Grade: A
After a fallow period when he seemed largely to be coasting along on past laurels, Jack Nicholson has returned to top firm in recent years. His harrowing performance in Sean Penn’s “The Pledge” (2001) was a career high point that never received the attention it deserved (the film wasn’t properly recognized, either), and now, in Alexander Payne’s cheerily quirky, very loose and wonderfully loopy adaptation of Louis Begley’s novel, he gives a remarkable exhibition of thespian control and subtlety. “About Schmidt” showcases what’s easily one of the year’s best performances, and it’s thoroughly delightful besides.
The picture is basically a character study done in the gentle, laid-back style–an oddball combination of grittiness and whimsy–that seems all Payne’s own. The central figure is Warren Schmidt (Nicholson), an actuary at a big Omaha insurance company, whom we meet on the last day of his employment. After a retirement party where he’s clumsily saluted by his old friend Ray (Len Cariou), the unassuming but quietly eccentric fellow returns home with wife Helen (June Squibb). Soon he’s growing increasingly disenchanted and searching for ways to get some time away from the house–visiting his old office, stopping off at a fast-food joint, and–most importantly–becoming, in response to one of those ubiquitous TV ads pleading for assistance, the sponsor of an African child to whom he begins penning long, rambling, hilariously revealing and totally inappropriate letters about his plight which provide narration that carries the story along. When Helen suddenly dies, Warren takes the tragedy in stride, especially since it means the temporary return of his daughter Jeannie (Hope Davis), who brings along Randall (Dermot Mulroney), the good-natured but goofy waterbed salesman she’s scheduled shortly to marry. But after Jeannie leaves again, Warren learns that Helen had once had a brief fling with Ray, and the discovery sends him into an emotional tailspin. Eventually he climbs into the RV in which he and Helen had intended to travel the country and speeds off to California on a mission to convince Jeannie to dump Randall, whom he thinks utterly beneath his daughter. After some amusing detours along the way, he winds up at the home of Randall’s mother Roberta (Kathy Bates), a boisterous throwback to the sixties, and the fellow’s other hapless relatives. Warren tries to persuade Jeannie to call the wedding off, but in the end he has to come to terms with her decision and his own altered circumstances. The poignant undercurrents that have been working all along break out briefly at the end, but even here the picture retains a tone of gentlemanly reserve, eschewing the crude overstatement so characteristic of studio movies.

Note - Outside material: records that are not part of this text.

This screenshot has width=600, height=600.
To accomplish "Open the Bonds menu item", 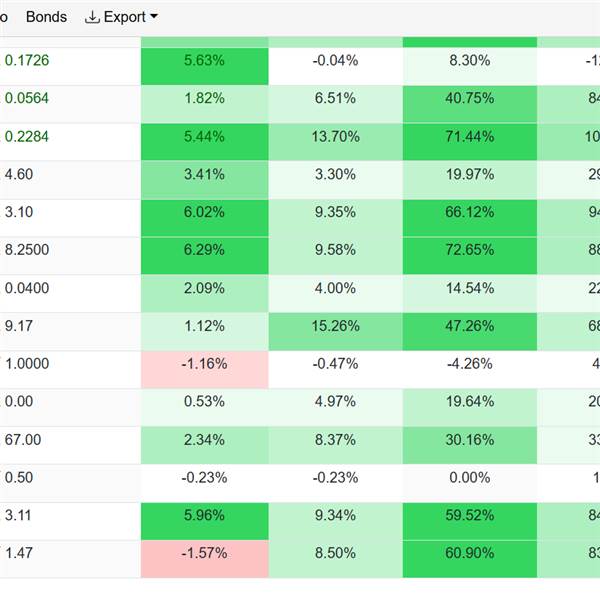I will [x=46, y=17].
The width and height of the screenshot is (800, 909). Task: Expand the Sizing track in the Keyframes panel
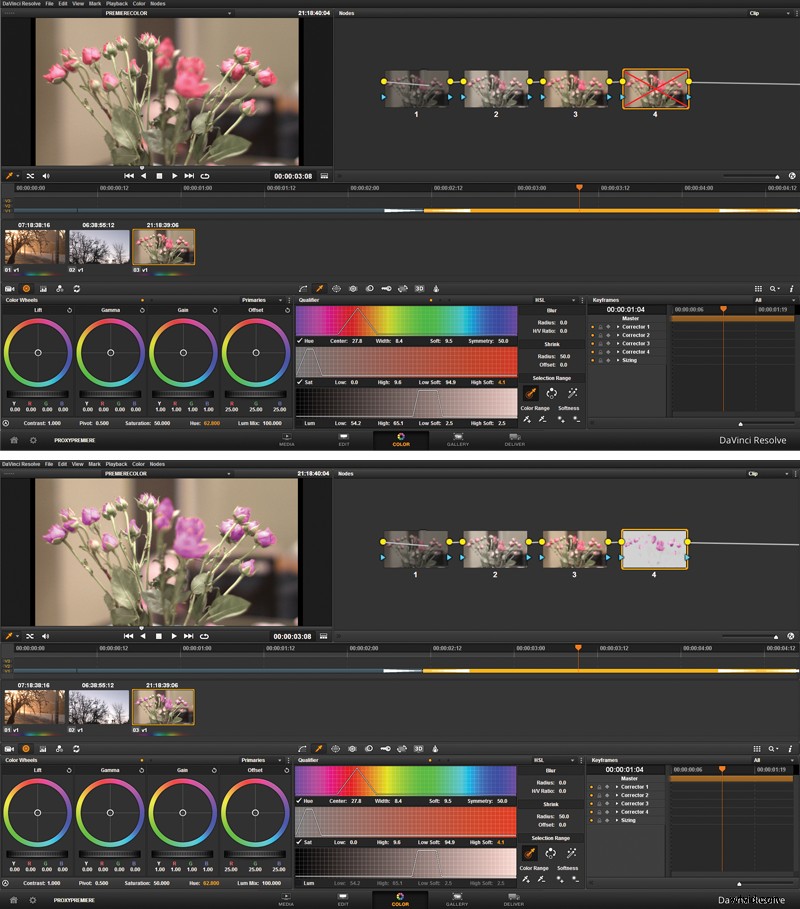618,360

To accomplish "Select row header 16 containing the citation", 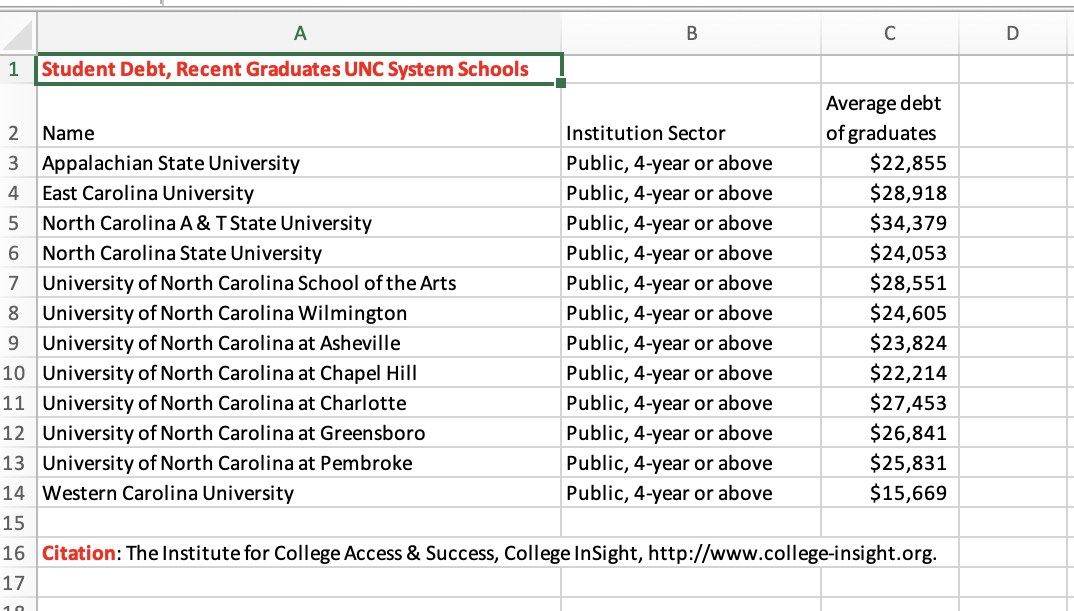I will pos(16,552).
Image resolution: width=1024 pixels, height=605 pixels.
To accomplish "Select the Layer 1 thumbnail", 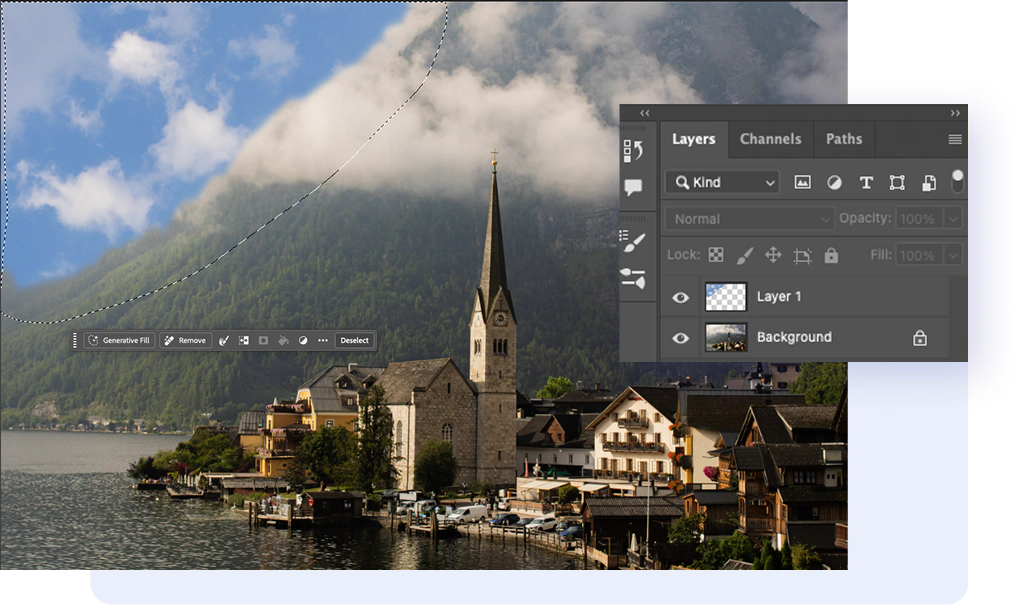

Though he’s onscreen almost constantly throughout “About Schmidt” and so has ample opportunity to do so, Nicholson never forces things, and neither does Payne. The script has plenty of softly amusing twists and turns, but director and star collaborate to insure that they’re all done with great delicacy and restraint. Nicholson could have gone completely overboard, for example, in a sequence when Roberta joins him au naturel in a jacuzzi, or in another when Schmidt misinterprets the attitude of a woman whose husband invites him for dinner while he’s on the road; but instead of raising his famous eyebrows or flashing that sardonic grin, he stays resolutely in character, drawing a consistently convincing portrait of a man who, in his own homespun way, is controlled, fastidious and deeply serious. And in Warren’s big speech at Jeannie’s wedding reception, he plays things flawlessly, suggesting the man’s impulse to let loose but, like Schmidt himself, pulling back beautifully. In a part that virtually invites the sort of eyeball-rolling and snappish delivery he’s known for, Nicholson studiously checks all his usual flamboyant mannerisms, while remaining someone you can’t take your eyes off. It’s a great turn, a masterpiece of understatement.
Bates, on the other hand, comes on like gangbusters and never lets up; it’s clear she’s having a grand time playing a woman completely devoid of inhibitions. At the opposite end of the spectrum, Squibb cuts the very image of the plain, unremarkable housewife. Mulroney brings a touch of real sweetness to Randall, who might have been nothing but a grinning caricature, and Howard Hesseman’s blandness is perfect for his blissfully obtuse father. Davis, on the other hand, can’t do much with the underwritten Jeannie, and Cariou’s phony bonhomie is too unvaried. But the pitch-perfect production design, unostentatious cinematography by James Glennon and supportive score by Rolfe Kent are all pluses.
“About Schmidt” will probably be lauded most for Nicholson’s impeccable work, but it should also be seen as a triumph for Payne. After only a few films, the writer-director has demonstrated that he has a unique voice (just as Wes Anderson does), a style that’s wonderfully laid-back and effortlessly amusing, but at the same time insightful and genuine. What’s marked all his films is the human truthfulness beneath the humor, and a sense of place that seems absolutely authentic despite whatever absurdities might happen. Despite their satiric edge, the portrait Payne’s pictures paint of middle America is basically an understanding and even affectionate one. “Schmidt” shares those strengths with “Citizen Ruth” and “Election,” and together they form a Nebraska trilogy that’s one of the jewels of recent American film.